# Electrical Advice Needed



## DocK16 (Mar 18, 2007)

I need to run an outlet so I can move my planer to the other side of the shop. It is a 5 hp motor, tag on the motor says it draws 240 volts at 19 amps. The outlet will be about 35 feet from the breaker box. I have some wire marked 12 AWG , 300 volts. Question is; is this heavy enough to carry the load or am I in danger of burning the motor up or starting a fire?


----------



## crank49 (Apr 7, 2010)

The good news is that by the numbers the 12 ga wire is good for 20 amps. 
The bad news is that a 5 hp motor will pull way more than 19 amps when starting.
You might get by with a special breaker designed for motor loads and 20 amps, but not likely. 
Bottom line, you really need at least a 30 amp breaker and 10-3 awg wire to run a 5 hp motor.
In any case, the breaker must be sized to protect the wire and satisfy the local code requirements.
14 awg = 15 amp
12 awg = 20 amp
10 awg = 30 amp
8 awg = 45 amp
6 awg = 60 amp

I'm assuming your 5 hp motor is an induction motor, probably with capacitor start, and not a built in direct drive, universal type motor.

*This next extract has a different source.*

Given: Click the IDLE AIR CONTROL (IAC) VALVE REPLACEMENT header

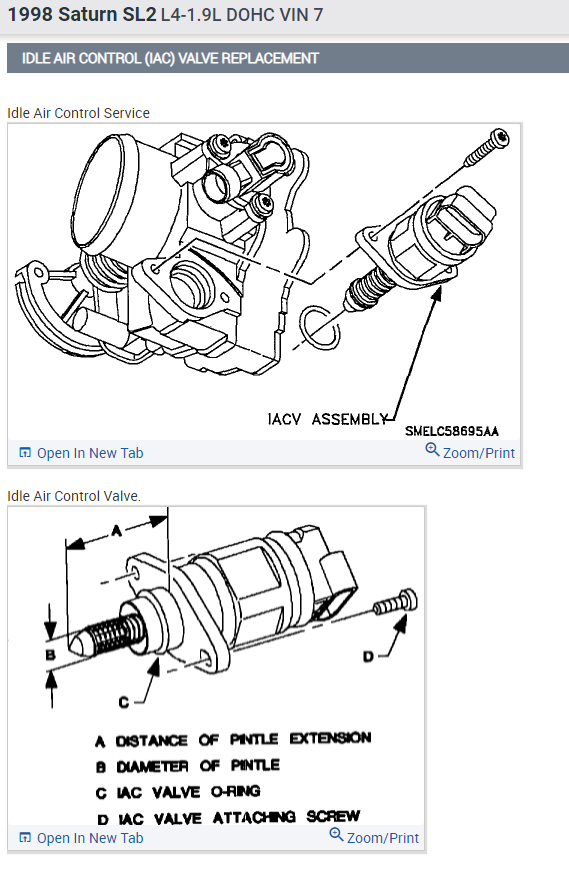Looking at the screenshot, I should (170, 58).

Universal wound motors are way over rated by manufacturers and confuse the whole issue of hp v.s. amps. For example a shop vac with a 6 hp rating that runs on 120 volts and 15 amps. Pure BS.


----------



## TopamaxSurvivor (May 2, 2008)

You need to use at least number 10 as crank49 says. What size breaker are you using? For a dedicated motor circuit, you can over size the breaker is need be for starting. I would doubt if that would be necessary starting a planer. Might be necessary starting a compressor ;-)


----------



## TopamaxSurvivor (May 2, 2008)

BTW, that 300 volt wire is most likely for some kind of low voltage circuit. What else does it say on it? Any lettering like CL2 or CL3? All building wire for line voltage wiring is 600 volt rated.


----------



## Strider_Greybeard (Mar 13, 2008)

Crank49 is right on the money. 
Breakers should be sized for 125% of the load. 19×1.25 = 23.75
A 30 Amp CB with 10 Ga wire.


----------



## ScottN (Jan 24, 2011)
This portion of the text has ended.